Classes teach young artists a new perspective

By David Broyles

July 23, 2013

Young artists learned to view a one dimensional tracing in a new way Monday as the Surry Arts Council again offered its Young At Art classes in its offices beside the Andy Griffith Playhouse.

The first project Monday tasked participants to take the standard tracing of their hands and loop lines over the hand print to make the drawing appear three dimensional.

Instructor Kayla Ellis, a 18-year veteran of teaching arts in North Carolina, said the youth program grew out of fall art classes offered by the council.

“Years ago (Arts Council Executive Director) Tanya Jones asked me to teach a monthly arts class and after that I became involved with the two-week Arts Alive camp. This evolved from there,” said Ellis. “There was interest in this and I thought something more intense would supplement arts education for many of these children who sometime get one, 45-minute arts class a week in school.”

Ellis said the spin she has put on a traditional arts project, tracing a hand, was designed to get them to develop perspective from the two-dimensional to something more.

“I’m having them create an illusion of their traditional hand outlines being three dimensional,” said Ellis. “I’m trying to get them to make a subtle shift in their minds to give it a 3-D effect.”

She said other projects this week will include making a rainstick, a fabric bowl, a paper mache’ bowl and painting sand dollars in the style of Australian dream paintings. The rainsticks will be made out of tubes which were once wrapped with fabric or gift paper.

At one point in Monday’s class, Ellis invited participants to stop working on their projects as she explained how nails pressed into holes in the cardboard tubes would simulate the sound of rainfall as dried rice falls across them.

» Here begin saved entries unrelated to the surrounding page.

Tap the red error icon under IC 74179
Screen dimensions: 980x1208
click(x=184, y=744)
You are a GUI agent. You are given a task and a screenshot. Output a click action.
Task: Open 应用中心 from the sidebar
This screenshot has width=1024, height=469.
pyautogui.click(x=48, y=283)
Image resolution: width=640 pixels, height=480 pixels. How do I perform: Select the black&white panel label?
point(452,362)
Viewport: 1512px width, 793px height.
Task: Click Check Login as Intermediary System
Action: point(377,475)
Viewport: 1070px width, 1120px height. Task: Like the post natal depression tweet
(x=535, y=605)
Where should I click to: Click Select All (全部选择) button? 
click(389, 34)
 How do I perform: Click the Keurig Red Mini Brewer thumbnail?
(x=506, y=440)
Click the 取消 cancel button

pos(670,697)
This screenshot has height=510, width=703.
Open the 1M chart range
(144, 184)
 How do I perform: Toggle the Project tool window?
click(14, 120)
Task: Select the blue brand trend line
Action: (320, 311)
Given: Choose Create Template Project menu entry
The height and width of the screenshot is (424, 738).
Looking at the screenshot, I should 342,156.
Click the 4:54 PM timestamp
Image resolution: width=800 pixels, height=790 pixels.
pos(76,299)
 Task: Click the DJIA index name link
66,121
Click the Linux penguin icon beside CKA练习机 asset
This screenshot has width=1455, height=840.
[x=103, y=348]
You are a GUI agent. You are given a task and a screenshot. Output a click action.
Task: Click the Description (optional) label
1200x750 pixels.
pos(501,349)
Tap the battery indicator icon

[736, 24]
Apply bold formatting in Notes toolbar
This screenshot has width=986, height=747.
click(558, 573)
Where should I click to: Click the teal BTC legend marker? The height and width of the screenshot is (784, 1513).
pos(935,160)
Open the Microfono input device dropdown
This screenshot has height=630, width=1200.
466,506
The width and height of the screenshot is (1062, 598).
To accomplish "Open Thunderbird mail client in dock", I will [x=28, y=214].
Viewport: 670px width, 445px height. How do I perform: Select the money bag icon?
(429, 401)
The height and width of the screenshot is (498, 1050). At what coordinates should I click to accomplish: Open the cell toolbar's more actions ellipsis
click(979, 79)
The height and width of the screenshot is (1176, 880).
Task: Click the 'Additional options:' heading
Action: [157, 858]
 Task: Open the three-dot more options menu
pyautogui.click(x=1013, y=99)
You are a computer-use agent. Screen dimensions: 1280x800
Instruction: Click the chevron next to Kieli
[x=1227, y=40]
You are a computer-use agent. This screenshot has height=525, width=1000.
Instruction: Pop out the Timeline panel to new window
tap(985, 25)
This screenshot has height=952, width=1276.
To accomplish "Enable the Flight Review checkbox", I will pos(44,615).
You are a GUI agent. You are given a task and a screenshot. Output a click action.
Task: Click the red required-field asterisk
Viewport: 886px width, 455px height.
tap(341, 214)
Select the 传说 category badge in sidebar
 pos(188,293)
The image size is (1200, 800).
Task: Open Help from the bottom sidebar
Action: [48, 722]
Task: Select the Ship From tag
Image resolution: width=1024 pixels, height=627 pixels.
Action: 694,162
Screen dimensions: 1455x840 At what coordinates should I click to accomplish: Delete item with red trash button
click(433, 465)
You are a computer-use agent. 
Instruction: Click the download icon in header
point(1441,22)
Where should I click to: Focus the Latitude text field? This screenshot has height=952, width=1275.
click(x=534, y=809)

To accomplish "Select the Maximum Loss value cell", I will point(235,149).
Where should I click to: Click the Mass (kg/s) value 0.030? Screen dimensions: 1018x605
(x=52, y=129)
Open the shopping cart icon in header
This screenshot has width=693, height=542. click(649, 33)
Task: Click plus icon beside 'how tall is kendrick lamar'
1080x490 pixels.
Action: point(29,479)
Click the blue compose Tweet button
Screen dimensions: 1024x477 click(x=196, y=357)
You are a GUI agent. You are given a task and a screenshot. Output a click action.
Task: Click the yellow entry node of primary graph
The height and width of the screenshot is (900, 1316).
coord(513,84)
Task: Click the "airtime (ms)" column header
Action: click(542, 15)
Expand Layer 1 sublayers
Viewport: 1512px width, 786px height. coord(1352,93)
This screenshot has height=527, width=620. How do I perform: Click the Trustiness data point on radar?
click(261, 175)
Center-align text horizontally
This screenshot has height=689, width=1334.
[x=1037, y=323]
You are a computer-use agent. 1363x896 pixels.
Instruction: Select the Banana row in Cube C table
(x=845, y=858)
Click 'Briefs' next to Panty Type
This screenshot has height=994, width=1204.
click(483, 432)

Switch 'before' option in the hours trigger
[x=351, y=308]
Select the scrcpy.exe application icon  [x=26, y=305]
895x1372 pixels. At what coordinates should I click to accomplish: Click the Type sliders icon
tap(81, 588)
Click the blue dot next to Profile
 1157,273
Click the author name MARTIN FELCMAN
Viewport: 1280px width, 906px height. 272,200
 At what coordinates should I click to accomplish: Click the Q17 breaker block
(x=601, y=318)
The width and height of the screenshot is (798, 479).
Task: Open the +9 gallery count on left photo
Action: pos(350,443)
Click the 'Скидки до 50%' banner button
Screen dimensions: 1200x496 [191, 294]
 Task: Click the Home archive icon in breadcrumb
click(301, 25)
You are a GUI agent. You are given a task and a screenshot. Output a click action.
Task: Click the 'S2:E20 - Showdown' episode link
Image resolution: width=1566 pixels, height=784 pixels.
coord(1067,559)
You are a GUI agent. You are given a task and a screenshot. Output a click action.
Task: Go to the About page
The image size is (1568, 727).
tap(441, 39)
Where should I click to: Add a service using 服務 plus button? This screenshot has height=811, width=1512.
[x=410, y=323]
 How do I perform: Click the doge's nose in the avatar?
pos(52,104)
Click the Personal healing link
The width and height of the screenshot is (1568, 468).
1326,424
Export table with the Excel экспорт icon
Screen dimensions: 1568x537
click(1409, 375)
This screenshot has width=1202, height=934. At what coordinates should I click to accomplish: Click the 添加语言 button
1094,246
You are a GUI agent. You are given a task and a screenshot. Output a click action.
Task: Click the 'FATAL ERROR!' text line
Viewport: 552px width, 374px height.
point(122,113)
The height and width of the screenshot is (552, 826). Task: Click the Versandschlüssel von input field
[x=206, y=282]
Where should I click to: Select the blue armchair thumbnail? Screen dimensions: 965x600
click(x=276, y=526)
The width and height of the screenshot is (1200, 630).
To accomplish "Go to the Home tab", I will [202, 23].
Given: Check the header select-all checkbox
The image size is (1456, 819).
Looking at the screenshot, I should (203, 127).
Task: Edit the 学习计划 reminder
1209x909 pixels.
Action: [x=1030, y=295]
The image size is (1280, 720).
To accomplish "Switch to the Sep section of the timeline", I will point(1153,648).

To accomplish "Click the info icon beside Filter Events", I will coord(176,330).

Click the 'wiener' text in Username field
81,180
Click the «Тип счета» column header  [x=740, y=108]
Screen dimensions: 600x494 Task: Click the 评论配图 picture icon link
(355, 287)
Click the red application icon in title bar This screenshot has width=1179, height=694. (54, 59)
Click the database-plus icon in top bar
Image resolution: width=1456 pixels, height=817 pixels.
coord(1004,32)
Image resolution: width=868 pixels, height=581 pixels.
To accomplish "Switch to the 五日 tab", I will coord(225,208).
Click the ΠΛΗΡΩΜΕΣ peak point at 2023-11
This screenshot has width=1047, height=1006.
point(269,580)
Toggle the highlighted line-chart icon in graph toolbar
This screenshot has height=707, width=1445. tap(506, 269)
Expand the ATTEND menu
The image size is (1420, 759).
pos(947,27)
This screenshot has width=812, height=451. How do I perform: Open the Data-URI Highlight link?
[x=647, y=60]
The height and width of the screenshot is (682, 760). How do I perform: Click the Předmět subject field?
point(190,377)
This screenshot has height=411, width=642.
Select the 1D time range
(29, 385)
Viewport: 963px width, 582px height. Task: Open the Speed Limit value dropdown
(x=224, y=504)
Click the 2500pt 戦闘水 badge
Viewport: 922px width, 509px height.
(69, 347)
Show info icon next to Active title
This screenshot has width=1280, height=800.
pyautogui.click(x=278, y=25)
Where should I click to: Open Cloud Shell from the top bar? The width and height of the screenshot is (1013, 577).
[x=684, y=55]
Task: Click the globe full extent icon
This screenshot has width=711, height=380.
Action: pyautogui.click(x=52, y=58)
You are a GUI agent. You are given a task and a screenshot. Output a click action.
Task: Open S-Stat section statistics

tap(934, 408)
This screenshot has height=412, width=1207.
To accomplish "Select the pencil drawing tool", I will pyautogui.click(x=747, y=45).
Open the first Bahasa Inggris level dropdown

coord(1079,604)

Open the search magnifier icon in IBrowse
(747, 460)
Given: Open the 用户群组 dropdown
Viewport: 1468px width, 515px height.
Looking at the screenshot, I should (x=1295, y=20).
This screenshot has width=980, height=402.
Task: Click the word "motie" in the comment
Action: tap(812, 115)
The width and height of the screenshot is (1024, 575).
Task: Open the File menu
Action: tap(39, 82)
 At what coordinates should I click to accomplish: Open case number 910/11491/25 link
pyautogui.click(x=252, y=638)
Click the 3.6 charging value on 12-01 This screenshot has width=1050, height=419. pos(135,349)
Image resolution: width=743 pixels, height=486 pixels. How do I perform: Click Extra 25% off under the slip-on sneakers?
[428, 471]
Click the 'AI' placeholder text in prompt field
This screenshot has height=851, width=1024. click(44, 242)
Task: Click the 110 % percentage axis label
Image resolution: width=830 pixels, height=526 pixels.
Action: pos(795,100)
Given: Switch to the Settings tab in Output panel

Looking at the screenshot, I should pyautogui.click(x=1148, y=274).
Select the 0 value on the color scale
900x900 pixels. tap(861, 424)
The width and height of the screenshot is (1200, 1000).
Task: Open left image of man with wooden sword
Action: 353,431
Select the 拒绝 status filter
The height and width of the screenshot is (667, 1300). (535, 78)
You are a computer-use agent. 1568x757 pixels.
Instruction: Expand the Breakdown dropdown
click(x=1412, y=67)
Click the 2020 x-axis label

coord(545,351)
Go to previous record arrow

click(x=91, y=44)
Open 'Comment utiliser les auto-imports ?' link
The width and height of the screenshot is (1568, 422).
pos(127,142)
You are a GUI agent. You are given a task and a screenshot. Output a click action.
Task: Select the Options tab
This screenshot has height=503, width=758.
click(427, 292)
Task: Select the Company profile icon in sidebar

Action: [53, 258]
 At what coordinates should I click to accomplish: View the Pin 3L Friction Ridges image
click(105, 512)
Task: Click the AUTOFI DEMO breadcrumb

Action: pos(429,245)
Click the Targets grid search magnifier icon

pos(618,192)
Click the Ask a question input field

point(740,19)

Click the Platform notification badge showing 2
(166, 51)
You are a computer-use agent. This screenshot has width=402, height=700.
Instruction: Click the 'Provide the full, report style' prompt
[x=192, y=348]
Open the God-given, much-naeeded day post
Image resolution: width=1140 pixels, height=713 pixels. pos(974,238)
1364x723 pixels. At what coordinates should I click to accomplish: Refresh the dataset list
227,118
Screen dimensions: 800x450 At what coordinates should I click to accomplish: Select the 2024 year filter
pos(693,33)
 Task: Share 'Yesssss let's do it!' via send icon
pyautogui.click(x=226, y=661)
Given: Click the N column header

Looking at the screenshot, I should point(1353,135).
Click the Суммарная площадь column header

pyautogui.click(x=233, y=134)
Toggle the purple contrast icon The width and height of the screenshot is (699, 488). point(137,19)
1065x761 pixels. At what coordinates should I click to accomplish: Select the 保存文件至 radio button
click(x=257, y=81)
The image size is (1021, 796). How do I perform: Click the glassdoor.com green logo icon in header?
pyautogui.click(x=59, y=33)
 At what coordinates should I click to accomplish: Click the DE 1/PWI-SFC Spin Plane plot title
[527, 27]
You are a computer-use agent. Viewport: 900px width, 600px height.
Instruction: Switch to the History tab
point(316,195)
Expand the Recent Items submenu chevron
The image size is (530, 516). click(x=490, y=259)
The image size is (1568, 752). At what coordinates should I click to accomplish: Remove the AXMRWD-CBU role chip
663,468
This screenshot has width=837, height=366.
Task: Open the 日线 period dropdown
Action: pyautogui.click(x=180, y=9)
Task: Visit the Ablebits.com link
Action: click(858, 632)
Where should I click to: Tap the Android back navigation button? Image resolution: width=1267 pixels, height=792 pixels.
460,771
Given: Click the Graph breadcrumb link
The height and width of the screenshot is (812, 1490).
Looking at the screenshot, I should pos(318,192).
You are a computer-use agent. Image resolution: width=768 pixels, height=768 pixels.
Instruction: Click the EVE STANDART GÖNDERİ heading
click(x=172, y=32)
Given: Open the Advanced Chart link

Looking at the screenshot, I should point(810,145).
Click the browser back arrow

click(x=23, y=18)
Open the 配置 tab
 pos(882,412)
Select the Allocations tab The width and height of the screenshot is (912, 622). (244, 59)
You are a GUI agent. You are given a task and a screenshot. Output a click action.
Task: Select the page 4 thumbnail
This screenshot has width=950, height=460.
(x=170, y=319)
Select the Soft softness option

“I want you to know if nails are too hard to push into the holes, I have another plan,” said Ellis. She demonstrated how to use the outside of the tube to make an aluminum foil spiral which could be placed inside the tubes. She compared it to Leonardo Da Vinci’s spiral staircase. Ellis takes pride in being frugal with the program and linking class projects to materials donated to the council.

The class ended with participants gathering around as Ellis read the story “Tar Beach” written by artist Faith Ringold, who is known for incorporating fabric scraps with writing on them into storytelling paintings. Tar Beach is told from the perspective of 8-year-old Cassie Louise Lightfoot, who imagines she can fly.

Lightfoot lives in New York City. She likens the blackened tar rooftop where family and friends gather to play cards to a beach where they fall asleep watching the stars and the George Washington Bridge. She claims if you fly over a building it belongs to you and she imagines flying over an ice cream factory so they can have ice cream every day. She also dreams of flying over enough buildings to keep her construction worker father from worrying about finding his next job.

“I want you to know today is the least fun day we will have,” Ellis continued. “Every day you come this week (after this) it’s gonna get messier. We will even use wet, gooey newspaper on the outside of our rainsticks.”